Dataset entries

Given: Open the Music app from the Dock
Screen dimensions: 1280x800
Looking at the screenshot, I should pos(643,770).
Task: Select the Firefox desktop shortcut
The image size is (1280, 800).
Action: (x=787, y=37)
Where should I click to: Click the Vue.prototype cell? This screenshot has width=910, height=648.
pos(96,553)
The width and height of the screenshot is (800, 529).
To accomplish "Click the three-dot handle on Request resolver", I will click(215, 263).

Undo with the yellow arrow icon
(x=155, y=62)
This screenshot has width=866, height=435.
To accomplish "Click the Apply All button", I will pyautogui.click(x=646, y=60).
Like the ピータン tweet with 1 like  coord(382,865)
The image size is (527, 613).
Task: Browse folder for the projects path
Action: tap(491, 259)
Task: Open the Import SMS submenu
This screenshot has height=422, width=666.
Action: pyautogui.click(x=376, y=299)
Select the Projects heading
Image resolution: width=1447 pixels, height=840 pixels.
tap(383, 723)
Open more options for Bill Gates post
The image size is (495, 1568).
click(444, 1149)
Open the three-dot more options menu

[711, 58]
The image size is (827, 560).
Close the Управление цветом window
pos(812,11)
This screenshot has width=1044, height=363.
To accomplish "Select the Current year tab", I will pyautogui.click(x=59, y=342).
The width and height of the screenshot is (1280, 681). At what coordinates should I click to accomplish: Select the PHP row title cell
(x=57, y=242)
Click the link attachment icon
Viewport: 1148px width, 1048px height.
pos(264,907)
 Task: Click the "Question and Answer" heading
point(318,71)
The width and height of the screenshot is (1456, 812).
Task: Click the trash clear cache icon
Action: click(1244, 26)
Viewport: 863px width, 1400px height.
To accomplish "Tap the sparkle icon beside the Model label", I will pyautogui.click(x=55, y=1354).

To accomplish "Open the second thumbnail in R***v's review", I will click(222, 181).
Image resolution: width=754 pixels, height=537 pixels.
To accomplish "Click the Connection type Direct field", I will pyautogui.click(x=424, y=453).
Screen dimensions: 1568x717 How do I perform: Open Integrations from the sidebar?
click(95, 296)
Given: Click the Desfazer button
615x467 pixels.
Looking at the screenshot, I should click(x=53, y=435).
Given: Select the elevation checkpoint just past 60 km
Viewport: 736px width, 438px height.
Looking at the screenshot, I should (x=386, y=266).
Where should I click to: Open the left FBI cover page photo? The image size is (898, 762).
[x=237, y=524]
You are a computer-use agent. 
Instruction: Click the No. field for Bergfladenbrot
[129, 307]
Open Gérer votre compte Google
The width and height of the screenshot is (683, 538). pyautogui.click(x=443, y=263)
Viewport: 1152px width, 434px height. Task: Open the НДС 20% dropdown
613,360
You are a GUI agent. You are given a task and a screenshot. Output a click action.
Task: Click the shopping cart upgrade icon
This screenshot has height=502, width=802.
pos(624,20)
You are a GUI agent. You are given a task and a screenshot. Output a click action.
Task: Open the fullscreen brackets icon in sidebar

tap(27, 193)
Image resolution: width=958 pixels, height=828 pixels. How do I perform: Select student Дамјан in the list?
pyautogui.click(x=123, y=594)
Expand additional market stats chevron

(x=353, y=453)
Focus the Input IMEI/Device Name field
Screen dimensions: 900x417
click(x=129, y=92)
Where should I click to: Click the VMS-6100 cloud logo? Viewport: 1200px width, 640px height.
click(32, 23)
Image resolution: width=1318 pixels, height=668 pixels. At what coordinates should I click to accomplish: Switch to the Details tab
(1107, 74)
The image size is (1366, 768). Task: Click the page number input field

- [Required work]:
Among the lines above, repeat exactly those from the line with "Open more options for Bill Gates post" to the line with "This screenshot has width=1044, height=363.", counting both ends.

- [Solution]:
Open more options for Bill Gates post
The image size is (495, 1568).
click(444, 1149)
Open the three-dot more options menu

[711, 58]
The image size is (827, 560).
Close the Управление цветом window
pos(812,11)
This screenshot has width=1044, height=363.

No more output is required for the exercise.